It would be easy to make a laundry list of all the reasons why I developed anorexia.
First, I was (and still am to an extent) a perfectionist. I remember revising English essays once, twice, no five times before turning them in. And even then, the papers still weren’t “good enough.” Appearance wise my clothes had to be JUST SO, and if my hair was up in a ponytail there could be no stray whisps dangling about. Even just thinking about how many times I’d redo my bun or re-iron my skirts makes my head sore.
Second, I had a very loving mother and father, but they had high expectations for their one and only daughter. Thankfully my parents never pressured me to get all A’s in high school, a feat that was near impossible considering I went to a highly competitive institution that churned out engineers and scientists who eventually worked for NASA (true story). But what my parents didn’t say I HAD to do academically (get all A’s), they instead had expectations for me to excel in some other area, namely music. I played the oboe since the seventh grade, and while I was first chair in the state’s youth symphony, deep down I didn’t think I was that great. But darn those expectations. I nonetheless felt the pressure to live up to the title of “talented musician” and constantly worried what mom and dad would say if I ended up failing in music.
Those two huge reasons coupled with OCD tendencies (as a 8 year old it took me 10 minutes to leave the house because I had to make sure the towels were all in line on the bathroom rack before I left) created a perfect storm for the one event that triggered my anorexia: my mother finding out she had stage 3 ovarian cancer and given a month or so to live.
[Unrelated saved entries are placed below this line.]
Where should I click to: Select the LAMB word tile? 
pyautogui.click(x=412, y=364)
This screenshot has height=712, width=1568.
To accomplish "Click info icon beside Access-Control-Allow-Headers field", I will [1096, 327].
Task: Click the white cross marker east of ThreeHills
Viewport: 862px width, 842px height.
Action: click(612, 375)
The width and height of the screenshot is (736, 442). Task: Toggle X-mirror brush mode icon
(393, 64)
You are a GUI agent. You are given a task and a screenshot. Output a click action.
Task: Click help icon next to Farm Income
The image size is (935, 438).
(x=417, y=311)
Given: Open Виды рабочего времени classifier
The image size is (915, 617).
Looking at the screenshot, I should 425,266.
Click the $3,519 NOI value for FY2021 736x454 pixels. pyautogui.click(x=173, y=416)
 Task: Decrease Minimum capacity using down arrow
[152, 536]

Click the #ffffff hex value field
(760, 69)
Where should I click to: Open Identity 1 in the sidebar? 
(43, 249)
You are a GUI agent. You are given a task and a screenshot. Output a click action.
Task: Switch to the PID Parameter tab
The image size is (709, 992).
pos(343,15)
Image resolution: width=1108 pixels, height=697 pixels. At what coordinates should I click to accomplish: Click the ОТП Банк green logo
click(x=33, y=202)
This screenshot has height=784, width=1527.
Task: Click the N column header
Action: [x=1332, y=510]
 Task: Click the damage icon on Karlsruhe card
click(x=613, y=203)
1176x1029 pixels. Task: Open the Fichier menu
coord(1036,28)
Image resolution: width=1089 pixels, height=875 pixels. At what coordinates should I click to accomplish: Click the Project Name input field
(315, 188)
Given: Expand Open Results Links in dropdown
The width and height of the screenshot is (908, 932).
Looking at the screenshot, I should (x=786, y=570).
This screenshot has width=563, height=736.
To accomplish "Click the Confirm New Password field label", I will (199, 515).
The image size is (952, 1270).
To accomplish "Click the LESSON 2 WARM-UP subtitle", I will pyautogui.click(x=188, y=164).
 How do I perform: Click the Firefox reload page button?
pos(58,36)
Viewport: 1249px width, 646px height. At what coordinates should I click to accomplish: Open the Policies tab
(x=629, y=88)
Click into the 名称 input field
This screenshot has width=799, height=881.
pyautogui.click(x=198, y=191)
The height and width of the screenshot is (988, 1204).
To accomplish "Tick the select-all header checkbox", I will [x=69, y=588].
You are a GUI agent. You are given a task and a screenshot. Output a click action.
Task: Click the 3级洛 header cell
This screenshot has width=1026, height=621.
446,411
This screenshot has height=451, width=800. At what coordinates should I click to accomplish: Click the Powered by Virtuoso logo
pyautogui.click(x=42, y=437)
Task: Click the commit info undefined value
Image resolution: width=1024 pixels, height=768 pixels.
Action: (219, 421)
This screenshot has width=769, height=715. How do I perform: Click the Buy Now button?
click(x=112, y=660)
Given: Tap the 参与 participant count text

As a teenager about to embark on her senior year of high school, this news was numbing. I remember my dad and I were in California when we got the news–I was at an oboe camp where I was embarrassing myself by butchering the most beautiful Vaughn Williams concertos because, well, I was a nervous 17 year old who was having to perform in front of a room filled with professional musicians. Yeah, nothing like a bit of squeaking and cracking of notes to break whatever self-confidence I had left. So when my aunt telephoned the lodge my dad and I were staying at, saying that mom was going to emergency surgery the following day, my first thought was of relief because obviously, we had to go back to Hawaii to be with mom. All I knew was that I wouldn’t have to get up in front of those judges and oboists and make more of a fool of myself again. My next thought then turned to the future. Would my mother be alive to see me graduate? Or get married? Have a child?
It was at that moment, when the fear of uncertainty and loss hit, that tears started to roll down my chin, and a deep sob from within my stomach emerged as a mournful cry. My dad, a frowned expression on his face, glanced at me and said the words years later he apologized for uttering:
Don’t cry. Don’t cry.
But I needed to. I needed the tears to wet my cheeks, for my eyes to be red and to curl up in a ball on the bed. I later learned in therapy that the grieving process is necessary for individuals to cope with traumatic life events, and my dad telling me NOT to cry basically symbolized that showing emotion of any kind was a weakness, and that I had to maintain that “perfect” persona that was already eating away at my inner self.
At the time I didn’t realize all of this insight. Instead I wiped my nose, took a deep breath, and didn’t share another tear until two years later when I returned home from college weighing 88 pounds and on the verge of dying myself.